● Exercise brief
Go through the listing and copy every line word for word.

● Data extract
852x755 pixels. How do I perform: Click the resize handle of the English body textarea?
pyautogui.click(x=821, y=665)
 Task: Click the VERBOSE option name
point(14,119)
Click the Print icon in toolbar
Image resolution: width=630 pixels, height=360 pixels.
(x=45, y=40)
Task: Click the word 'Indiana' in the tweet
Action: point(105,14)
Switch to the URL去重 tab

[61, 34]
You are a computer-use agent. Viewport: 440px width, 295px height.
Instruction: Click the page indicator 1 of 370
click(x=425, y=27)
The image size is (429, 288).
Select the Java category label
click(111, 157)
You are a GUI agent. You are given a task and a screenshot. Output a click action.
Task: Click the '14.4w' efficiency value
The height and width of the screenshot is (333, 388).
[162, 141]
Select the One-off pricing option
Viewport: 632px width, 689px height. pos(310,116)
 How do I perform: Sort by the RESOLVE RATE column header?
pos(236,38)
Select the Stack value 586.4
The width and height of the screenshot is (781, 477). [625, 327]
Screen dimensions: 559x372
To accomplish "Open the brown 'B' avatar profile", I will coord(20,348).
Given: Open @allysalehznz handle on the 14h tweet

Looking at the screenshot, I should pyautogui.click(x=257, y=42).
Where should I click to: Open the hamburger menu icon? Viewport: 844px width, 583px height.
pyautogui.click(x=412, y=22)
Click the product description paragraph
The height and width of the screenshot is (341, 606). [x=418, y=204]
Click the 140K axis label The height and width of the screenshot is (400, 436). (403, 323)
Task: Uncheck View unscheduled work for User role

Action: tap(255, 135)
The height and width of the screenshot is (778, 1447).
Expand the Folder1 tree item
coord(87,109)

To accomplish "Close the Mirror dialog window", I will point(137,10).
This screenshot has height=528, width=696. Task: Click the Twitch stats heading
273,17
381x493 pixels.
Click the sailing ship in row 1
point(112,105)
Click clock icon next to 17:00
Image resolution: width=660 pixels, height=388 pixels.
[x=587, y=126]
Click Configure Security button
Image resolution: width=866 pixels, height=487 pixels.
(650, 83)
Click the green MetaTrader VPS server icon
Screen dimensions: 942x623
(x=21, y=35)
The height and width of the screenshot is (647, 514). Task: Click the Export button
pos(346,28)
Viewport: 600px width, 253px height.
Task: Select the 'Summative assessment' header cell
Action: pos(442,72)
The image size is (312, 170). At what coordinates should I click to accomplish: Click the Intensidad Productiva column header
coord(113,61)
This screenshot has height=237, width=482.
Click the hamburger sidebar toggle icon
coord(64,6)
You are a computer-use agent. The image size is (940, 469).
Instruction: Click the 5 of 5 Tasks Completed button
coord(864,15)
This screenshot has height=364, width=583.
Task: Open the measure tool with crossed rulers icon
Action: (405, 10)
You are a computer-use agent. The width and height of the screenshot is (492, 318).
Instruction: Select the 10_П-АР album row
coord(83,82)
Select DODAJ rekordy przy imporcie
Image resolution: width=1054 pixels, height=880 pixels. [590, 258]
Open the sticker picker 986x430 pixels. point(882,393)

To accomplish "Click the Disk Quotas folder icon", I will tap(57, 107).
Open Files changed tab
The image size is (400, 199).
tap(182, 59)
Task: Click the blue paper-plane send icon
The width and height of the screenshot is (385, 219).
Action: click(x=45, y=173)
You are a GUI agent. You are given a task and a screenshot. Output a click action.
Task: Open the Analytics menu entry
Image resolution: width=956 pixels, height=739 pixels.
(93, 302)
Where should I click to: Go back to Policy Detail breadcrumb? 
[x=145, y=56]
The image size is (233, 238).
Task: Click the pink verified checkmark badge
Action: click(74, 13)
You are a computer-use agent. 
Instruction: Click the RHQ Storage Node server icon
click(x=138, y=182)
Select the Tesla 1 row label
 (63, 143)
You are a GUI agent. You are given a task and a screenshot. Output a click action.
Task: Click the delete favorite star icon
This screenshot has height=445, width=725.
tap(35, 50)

● Solution to this task
852x755 pixels. How do I perform: Click the resize handle of the English body textarea?
pyautogui.click(x=821, y=665)
 Task: Click the VERBOSE option name
point(14,119)
Click the Print icon in toolbar
Image resolution: width=630 pixels, height=360 pixels.
(x=45, y=40)
Task: Click the word 'Indiana' in the tweet
Action: point(105,14)
Switch to the URL去重 tab

[61, 34]
You are a computer-use agent. Viewport: 440px width, 295px height.
Instruction: Click the page indicator 1 of 370
click(x=425, y=27)
The image size is (429, 288).
Select the Java category label
click(111, 157)
You are a GUI agent. You are given a task and a screenshot. Output a click action.
Task: Click the '14.4w' efficiency value
The height and width of the screenshot is (333, 388).
[162, 141]
Select the One-off pricing option
Viewport: 632px width, 689px height. pos(310,116)
 How do I perform: Sort by the RESOLVE RATE column header?
pos(236,38)
Select the Stack value 586.4
The width and height of the screenshot is (781, 477). [625, 327]
Screen dimensions: 559x372
To accomplish "Open the brown 'B' avatar profile", I will coord(20,348).
Given: Open @allysalehznz handle on the 14h tweet

Looking at the screenshot, I should pyautogui.click(x=257, y=42).
Where should I click to: Open the hamburger menu icon? Viewport: 844px width, 583px height.
pyautogui.click(x=412, y=22)
Click the product description paragraph
The height and width of the screenshot is (341, 606). [x=418, y=204]
Click the 140K axis label The height and width of the screenshot is (400, 436). (403, 323)
Task: Uncheck View unscheduled work for User role

Action: tap(255, 135)
The height and width of the screenshot is (778, 1447).
Expand the Folder1 tree item
coord(87,109)

To accomplish "Close the Mirror dialog window", I will point(137,10).
This screenshot has height=528, width=696. Task: Click the Twitch stats heading
273,17
381x493 pixels.
Click the sailing ship in row 1
point(112,105)
Click clock icon next to 17:00
Image resolution: width=660 pixels, height=388 pixels.
[x=587, y=126]
Click Configure Security button
Image resolution: width=866 pixels, height=487 pixels.
(650, 83)
Click the green MetaTrader VPS server icon
Screen dimensions: 942x623
(x=21, y=35)
The height and width of the screenshot is (647, 514). Task: Click the Export button
pos(346,28)
Viewport: 600px width, 253px height.
Task: Select the 'Summative assessment' header cell
Action: pos(442,72)
The image size is (312, 170). At what coordinates should I click to accomplish: Click the Intensidad Productiva column header
coord(113,61)
This screenshot has height=237, width=482.
Click the hamburger sidebar toggle icon
coord(64,6)
You are a computer-use agent. The image size is (940, 469).
Instruction: Click the 5 of 5 Tasks Completed button
coord(864,15)
This screenshot has height=364, width=583.
Task: Open the measure tool with crossed rulers icon
Action: (405, 10)
You are a computer-use agent. The width and height of the screenshot is (492, 318).
Instruction: Select the 10_П-АР album row
coord(83,82)
Select DODAJ rekordy przy imporcie
Image resolution: width=1054 pixels, height=880 pixels. [590, 258]
Open the sticker picker 986x430 pixels. point(882,393)

To accomplish "Click the Disk Quotas folder icon", I will tap(57, 107).
Open Files changed tab
The image size is (400, 199).
tap(182, 59)
Task: Click the blue paper-plane send icon
The width and height of the screenshot is (385, 219).
Action: click(x=45, y=173)
You are a GUI agent. You are given a task and a screenshot. Output a click action.
Task: Open the Analytics menu entry
Image resolution: width=956 pixels, height=739 pixels.
(93, 302)
Where should I click to: Go back to Policy Detail breadcrumb? 
[x=145, y=56]
The image size is (233, 238).
Task: Click the pink verified checkmark badge
Action: click(74, 13)
You are a computer-use agent. 
Instruction: Click the RHQ Storage Node server icon
click(x=138, y=182)
Select the Tesla 1 row label
 (63, 143)
You are a GUI agent. You are given a task and a screenshot. Output a click action.
Task: Click the delete favorite star icon
This screenshot has height=445, width=725.
tap(35, 50)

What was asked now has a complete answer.